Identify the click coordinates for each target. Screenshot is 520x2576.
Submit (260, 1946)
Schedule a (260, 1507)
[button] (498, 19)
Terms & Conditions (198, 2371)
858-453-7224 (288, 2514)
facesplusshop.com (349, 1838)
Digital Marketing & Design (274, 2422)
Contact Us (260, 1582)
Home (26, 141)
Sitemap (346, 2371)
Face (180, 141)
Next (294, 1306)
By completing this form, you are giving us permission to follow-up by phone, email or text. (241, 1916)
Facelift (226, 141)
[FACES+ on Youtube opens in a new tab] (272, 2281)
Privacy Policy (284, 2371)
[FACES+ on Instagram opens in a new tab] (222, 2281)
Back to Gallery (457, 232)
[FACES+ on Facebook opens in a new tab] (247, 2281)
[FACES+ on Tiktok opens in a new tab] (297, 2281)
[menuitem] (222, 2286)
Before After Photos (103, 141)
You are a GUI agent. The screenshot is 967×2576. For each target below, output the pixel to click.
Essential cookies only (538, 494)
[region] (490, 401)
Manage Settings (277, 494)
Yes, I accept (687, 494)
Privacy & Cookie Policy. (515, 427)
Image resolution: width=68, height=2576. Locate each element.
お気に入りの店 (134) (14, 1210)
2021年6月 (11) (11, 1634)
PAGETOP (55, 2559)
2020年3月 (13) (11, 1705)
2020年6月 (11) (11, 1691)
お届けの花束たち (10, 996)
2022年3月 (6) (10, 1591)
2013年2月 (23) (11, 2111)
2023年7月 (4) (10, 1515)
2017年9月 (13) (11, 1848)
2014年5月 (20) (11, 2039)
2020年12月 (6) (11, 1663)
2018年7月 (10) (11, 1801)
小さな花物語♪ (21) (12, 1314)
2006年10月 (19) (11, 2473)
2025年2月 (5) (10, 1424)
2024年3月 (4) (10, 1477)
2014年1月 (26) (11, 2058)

______________________________

What do the lines above say from the one containing "2020年6月 (11) (11, 1691)" down to the one containing "2006年10月 (19) (11, 2473)"? Return them exactly, both end lines included, and only them.

- _EXERCISE OUTPUT_
2020年6月 (11) (11, 1691)
お届けの花束たち (10, 996)
2022年3月 (6) (10, 1591)
2013年2月 (23) (11, 2111)
2023年7月 (4) (10, 1515)
2017年9月 (13) (11, 1848)
2014年5月 (20) (11, 2039)
2020年12月 (6) (11, 1663)
2018年7月 (10) (11, 1801)
小さな花物語♪ (21) (12, 1314)
2006年10月 (19) (11, 2473)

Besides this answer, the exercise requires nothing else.